JORDAN, Brennan T., Sustainability & Environment, University of South Dakota, Vermillion, SD 57069, SWEENEY, Mark, Sustainability & Environment, University of South Dakota, 414 E. Clark Street, Vermillion, SD 57069 and WIEBELHAUS, Wyatt, Sustainability & Environment, University of South Dakota, 414 E Clark Street, Vermillion, SD 57069

The Portable In-Situ Wind ERosion Lab (PI-SWERL) is a field instrument used to assess wind erosion and dust emissions. A sample of dust generated during a PI-SWERL sand abrasion experiment is captured on a filter, representing the PM10 fraction (<10 μm). Geochemical analysis offers the potential to identify which sand components (mineralogical and/or lithological) preferentially contribute to the dust fraction.
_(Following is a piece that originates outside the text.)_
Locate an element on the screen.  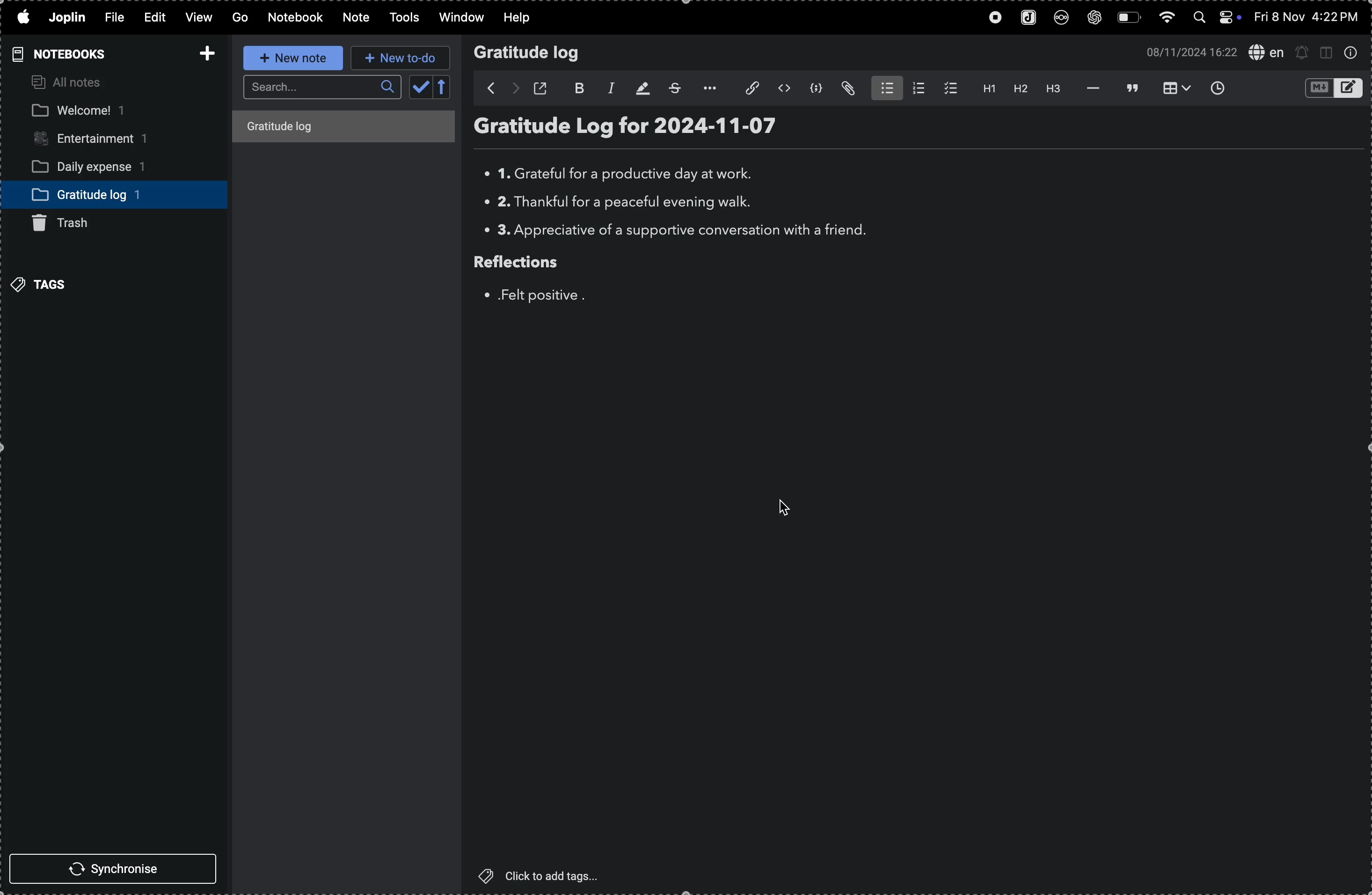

Comparative quantitative analysis of dust and initial sand compositions could be used to evaluate this, but is not practical due to vast differences in the character of the available samples: a sand aliquot vs. small sample on dust filter (several mg dispersed across several cm2 of filter). We developed a semiquantitative approach utilizing a portable X-ray fluorescence spectrometer (pXRF). The relationship between grain size and signal response for different elements (due to differential X-ray attenuation) was evaluated by analyzing crushed, sieved basaltic glass sand. For a limited set of elements (Al, Si, K, Ca, Fe, S, Ti, Mn) peak intensities were ratioed to one another (to remove effect of sample mass), ratios for dust and sand of the same sample were ratioed to each other (the target ratio), and these ratios were ratioed to the same ratios in dust vs sand from glass (to remove effect of grain size). The resulting values were evaluated to assess what elements had been enriched or depleted in dust. The sample suite, collected in a planetary geology analog context, is from sites with predominantly volcanic (mostly basaltic) geology in the Western U.S., Hawaii, and Iceland, and varies in mineralogical/lithological complexity. Dust was generated from these sands by PI-SWERL experiments in a laboratory setting. Components expected to be enriched in dust include: softer minerals, constituents of mechanically weak lithic grains, coatings on grains, and already-fine-grained constituents. Preliminary evaluation suggests that in some compositionally simple sands predictable enrichments are observed. For example, a basaltic Hawaiian olivine-rich beach sand with shell grains produced dust enriched in Ca from the shells. Complex sands are more challenging to interpret. Many basaltic sands yield Ti-enriched dust, consistent with fine Fe-Ti oxides from groundmass preferentially contributing to dust.